Tuesday, February 16, 2010

The Waiting Game


I've been thinking lately about rejection. No, not on the personal level. Rather, the types of rejections received by freelance writers when querying publications, anybody when applying for jobs, and PR pros when pitching journalists. Or maybe I should say the lack of rejection.

Because in today's busy, busy, busy business world, that's what seems to happen most often. You hear nothing back at all.  You wait...and wait...and wait.

And that's a shame, since email should be making the rejection process so easy. After all, nobody anymore needs to type a letter on a sheet of paper, fold it, stick it in an envelope, and mail it. Or even just print a page from the computer and feed it into a fax machine. All anyone has to do is compose an email and hit "Send."

I can hear the snickers now. There's so much email coming in. There's no time to open each one, hit "Reply," type a short message or even just paste a form letter into text, and then hit "Send." It's so much easier and faster to just hit "Delete."

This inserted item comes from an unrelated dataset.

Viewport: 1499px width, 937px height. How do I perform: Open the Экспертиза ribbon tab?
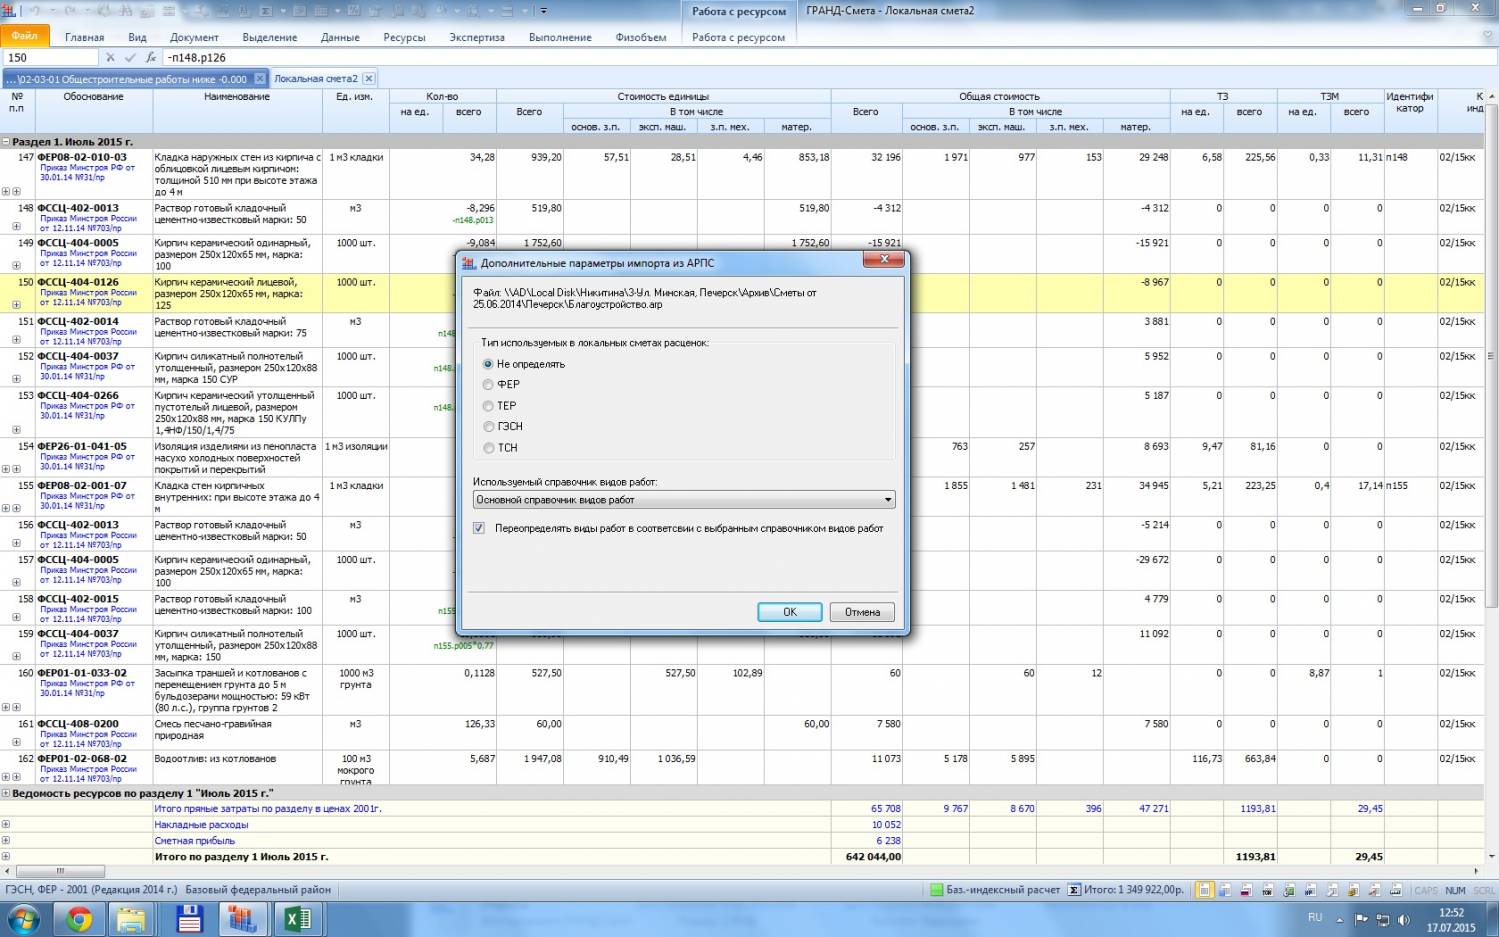coord(476,37)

So I've devised a solution -- all that's needed is a techie to develop it. Instead of hitting "Delete" or "Reply," let's add another option to the email toolbar or pull-down menu: a "Reject" button.

When "Reject" is pushed, a pre-written form letter will automatically be sent to the original sender. For journalists rejecting PR folk like me, this could say something like, "Sorry. Can't do your story now. Go pitch it elsewhere." The pitchee is saved from having to endure even more emails and phone calls. The pitcher can move on to the next target.

For editors rejecting freelance writers: "Your idea is excellent but doesn't meet our needs at this time, etc.."

For HR execs rejecting job applicants: "Your qualifications are impeccable, but we have decided to go in another direction."

Sounds crass, but sure beats the waiting game.

Monday, February 1, 2010

Into the Woods...


"J.D.  Salinger worked in PR briefly. Maybe that's what drove him into the woods for 40 years." When I saw that tweet last week from Mark Ragan, I realized that I'd been somewhat in the woods myself. Not 40 years obviously, just a bit over 40 days since my last blog post. 

But as with Salinger (and here my comparisons with the literary great will end, lest I be a classic phony - as far as I'm concerned, when you write a work as great as The Catcher in the Rye, or  Harper Lee's To Kill a Mockingbird, you have the perfect right to live the rest of your life as you goddamn well please), just because I've been in public seclusion doesn't mean I haven't been writing. That's often the hidden side of public relations, even if PR might tend to drive you a bit crazy.

So, in addition to the occasional visible tweet, I've been busily penning press releases, bylined articles, speaking proposals, promotional letters, academic action plans, conference agendas, you name it. Just nothing with my name on it.

But a group of my friends were talking the other day about how Jane Austen couldn't publish under her own name during her own time (a personal shout-out here to Ann Henrendeen, whose distinctive take on Austen, Pride/Prejudice, has just been published by HarperCollins) and how Mary Anne Evans was forced to become George Eliot.

Oh, to live in the 21st Century, when you don't even need a HarperCollins to get published (though it certainly helps); at the very least, anyone can write essays and distribute them via blogs.

JD Salinger didn't tweet, blog or Facebook (is that a verb?). I doubt he even emailed. Indeed, in the 2002 flick, The Good Girl (not to be confused with the current TV series The Good Wife), when Justine (perhaps Jennifer Aniston's most ambitious role) tells the Holden Caufield-inspired character (played by Jake Gyllenhall), "you're not very social," he replies, "I'm a writer." (see clip below)

So with Social Media Week (an attempt to get social media fanatics socializing in person rather than virtually) beginning today in six cities worldwide, I'm going to honor the memory of Salinger and his most famous character by hunkering down and writing, writing, writing. You'll hear from me again when I get out of the woods.